Love is a natural human inclination. People in other times and places have found this path in many different cultural situations. In India it's called bhakti yoga, finding ultimate union through love, a tradition that stretches back many centuries. Bhakti yoga practices are a way to enter into unconditional love, into the radiant heart, to dissolve oneself in the ocean of love, in the One. Later in the book you will meet a few of the Indian "saints" who have become that love. We will look at ways you can also tread on that path. There's no formula. Each of us has our own key to unlock the reality of our heart.

Falling into Love

The first time you experience unconditional love as an adult, it may be a gentle melting of a glacier. Or it may be more of a cataclysm, like a giant earthquake that shakes you to your inner core. You are falling in love, but the act of receiving love that intense and all-encompassing changes your conception of yourself. You can't swim in such a vast ocean and remain entirely in the small pond of your limited self. Even if that opening is only for an instant, even if it goes away and is apparently forgotten, that moment of realization, of the heart opening, colors the rest of a lifetime. There's no going back. The lingering taste of that ultimate sweetness remains and won't be denied.

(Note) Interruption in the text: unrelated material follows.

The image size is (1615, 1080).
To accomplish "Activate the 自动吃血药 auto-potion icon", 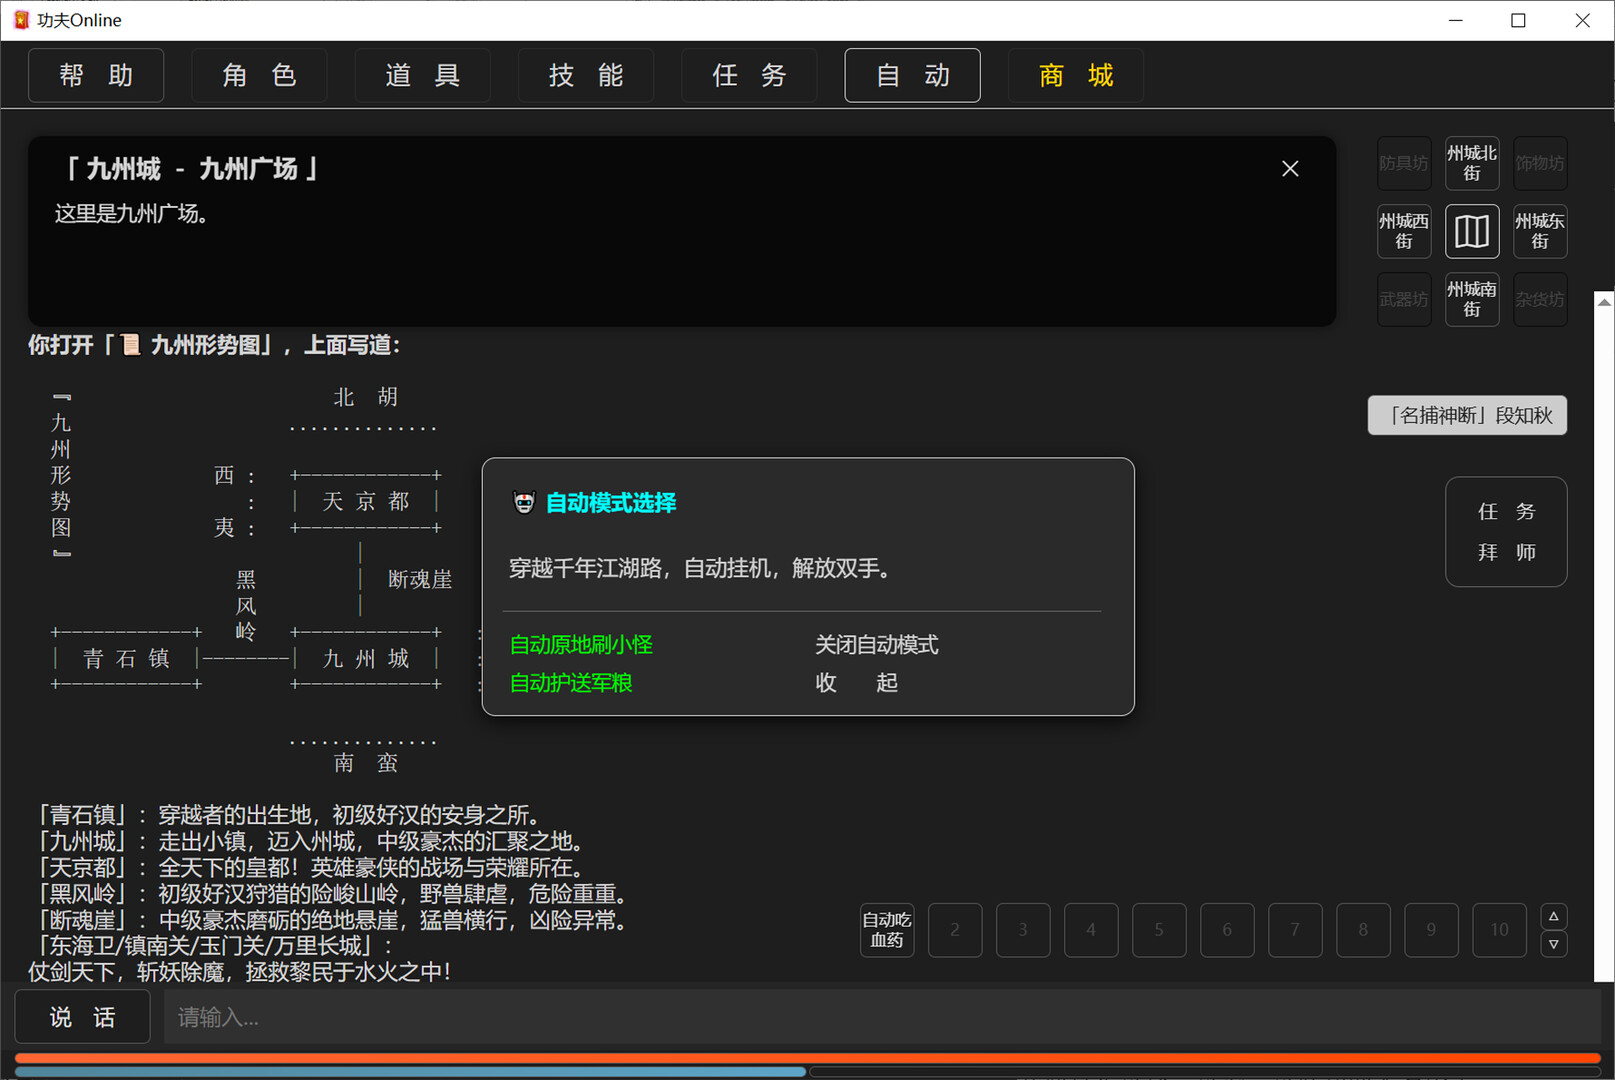I will [886, 930].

Jesus used the metaphor of a fisherman. When you first feel that depth of joy, you are caught in the net of pure love by the divine fisherman; you're hooked on that love.

My guru is like a fly fisherman. The ego twists and pulls and runs out the line trying to escape, but each time the hook of divine love sets more deeply until finally the little you, the personality and all its habits, the bundle of thoughts and desires, surrenders to the greater Self, that being of pure love and consciousness that keeps pulling you in to merge.

When I was first got to India, I abhorred the idea of gurus. I was attracted to Buddhism, which appealed to the psychologist in me. How did I end up sitting in front of a Hindu guru? When I first met him, I hardly knew what I was doing there myself.